After receiving a Bachelor of Science in biology from Pepperdine University, Lancaster earned her Master of Science in marine science from San Diego State University and her Ph.D. in marine biology from the University of Maine. She has served as an adjunct faculty member at Southern Maine Community College, and among her peer-reviewed publications (under her maiden name, Emily R. Pierce), is a 2024 article with Markus Frederich titled “Temperature Thresholds of Crustaceans in the Age of Climate Change,” which appeared in Frontiers in Invertebrate Physiology.
This fall, she is teaching “Biological Oceanography” and “Marine Invertebrate Biology.”

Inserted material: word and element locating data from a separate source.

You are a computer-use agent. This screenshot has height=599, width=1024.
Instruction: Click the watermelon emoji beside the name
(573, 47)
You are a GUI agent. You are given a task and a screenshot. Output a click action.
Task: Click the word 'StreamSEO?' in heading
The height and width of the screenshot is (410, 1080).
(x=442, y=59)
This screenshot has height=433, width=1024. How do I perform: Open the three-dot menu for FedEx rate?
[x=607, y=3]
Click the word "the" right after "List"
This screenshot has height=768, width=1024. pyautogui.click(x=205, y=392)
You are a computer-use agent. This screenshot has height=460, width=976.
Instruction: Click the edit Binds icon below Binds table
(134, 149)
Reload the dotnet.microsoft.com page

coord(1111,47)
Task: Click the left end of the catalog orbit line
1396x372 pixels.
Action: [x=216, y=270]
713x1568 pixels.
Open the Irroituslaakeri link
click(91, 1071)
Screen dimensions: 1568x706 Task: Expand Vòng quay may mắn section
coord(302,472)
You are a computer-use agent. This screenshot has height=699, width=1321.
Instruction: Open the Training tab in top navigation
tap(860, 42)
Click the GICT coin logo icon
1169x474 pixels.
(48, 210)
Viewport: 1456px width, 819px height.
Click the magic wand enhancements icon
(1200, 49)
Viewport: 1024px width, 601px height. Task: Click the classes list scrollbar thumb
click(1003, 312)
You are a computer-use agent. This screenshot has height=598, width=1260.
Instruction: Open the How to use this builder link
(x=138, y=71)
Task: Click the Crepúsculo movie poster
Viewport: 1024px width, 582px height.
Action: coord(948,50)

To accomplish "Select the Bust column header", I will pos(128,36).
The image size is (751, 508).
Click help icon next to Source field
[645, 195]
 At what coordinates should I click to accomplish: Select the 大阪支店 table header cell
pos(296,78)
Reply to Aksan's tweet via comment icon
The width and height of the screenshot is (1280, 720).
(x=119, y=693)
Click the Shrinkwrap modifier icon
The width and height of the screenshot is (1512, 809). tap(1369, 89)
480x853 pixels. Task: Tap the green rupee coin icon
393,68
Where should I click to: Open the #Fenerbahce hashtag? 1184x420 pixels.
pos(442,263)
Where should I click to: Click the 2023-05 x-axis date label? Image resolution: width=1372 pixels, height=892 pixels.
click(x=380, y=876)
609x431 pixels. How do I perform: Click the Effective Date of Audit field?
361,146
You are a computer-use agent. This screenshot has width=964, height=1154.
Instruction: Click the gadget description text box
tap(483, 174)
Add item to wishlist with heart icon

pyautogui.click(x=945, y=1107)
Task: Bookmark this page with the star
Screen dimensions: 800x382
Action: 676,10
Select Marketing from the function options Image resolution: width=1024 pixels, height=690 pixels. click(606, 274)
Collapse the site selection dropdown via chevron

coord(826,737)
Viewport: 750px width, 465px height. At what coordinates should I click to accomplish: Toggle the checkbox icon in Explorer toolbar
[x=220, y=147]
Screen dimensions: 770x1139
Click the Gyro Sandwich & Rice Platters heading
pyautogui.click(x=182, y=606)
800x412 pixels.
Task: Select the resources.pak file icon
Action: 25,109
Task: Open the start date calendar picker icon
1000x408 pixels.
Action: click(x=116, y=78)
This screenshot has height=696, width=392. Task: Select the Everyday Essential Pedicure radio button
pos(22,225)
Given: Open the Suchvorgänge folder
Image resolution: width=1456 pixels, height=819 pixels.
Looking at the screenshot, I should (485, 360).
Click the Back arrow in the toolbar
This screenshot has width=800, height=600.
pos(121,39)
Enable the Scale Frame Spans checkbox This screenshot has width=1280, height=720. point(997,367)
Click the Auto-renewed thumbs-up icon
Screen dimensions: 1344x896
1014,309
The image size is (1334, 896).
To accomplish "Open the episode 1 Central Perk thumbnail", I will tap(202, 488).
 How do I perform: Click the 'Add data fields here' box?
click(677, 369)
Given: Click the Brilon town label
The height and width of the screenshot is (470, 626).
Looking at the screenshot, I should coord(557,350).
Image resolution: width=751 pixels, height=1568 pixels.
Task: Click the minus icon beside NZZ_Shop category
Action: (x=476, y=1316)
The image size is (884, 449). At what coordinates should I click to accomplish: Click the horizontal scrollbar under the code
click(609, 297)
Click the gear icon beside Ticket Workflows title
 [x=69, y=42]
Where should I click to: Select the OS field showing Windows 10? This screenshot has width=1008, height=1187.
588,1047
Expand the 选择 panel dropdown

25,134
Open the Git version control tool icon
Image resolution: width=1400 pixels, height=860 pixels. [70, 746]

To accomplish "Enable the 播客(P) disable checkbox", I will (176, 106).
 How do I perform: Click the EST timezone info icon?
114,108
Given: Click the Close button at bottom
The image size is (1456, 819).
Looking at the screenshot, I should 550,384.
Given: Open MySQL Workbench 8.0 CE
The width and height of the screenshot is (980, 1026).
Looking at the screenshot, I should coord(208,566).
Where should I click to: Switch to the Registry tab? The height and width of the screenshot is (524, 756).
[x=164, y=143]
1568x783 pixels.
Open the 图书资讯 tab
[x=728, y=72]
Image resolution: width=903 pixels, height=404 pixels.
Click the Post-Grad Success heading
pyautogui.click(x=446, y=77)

Her research will include students and will center on environmental DNA, which is DNA collected from the environment instead of an individual organism. Such eDNA is used as a tool to help detect endangered wildlife or invasive species that otherwise would go unseen.
As for anticipated student involvement, “It’s nice to have extra hands,” Lancaster says. “The hope is that the students will eventually take ownership of a project of their own.”
For now though, she and husband Stephen and Tahoe, their cattle dog–boxer mix, are adjusting to a new home and the seismic switch from a Maine to a Florida climate. “It’s been a little chaotic,” she admits. “But I always knew the Eckerd community is special. So many people here have offered to just sit down and have coffee and talk. It’s been wonderful.
“I feel very prepared for the school year.”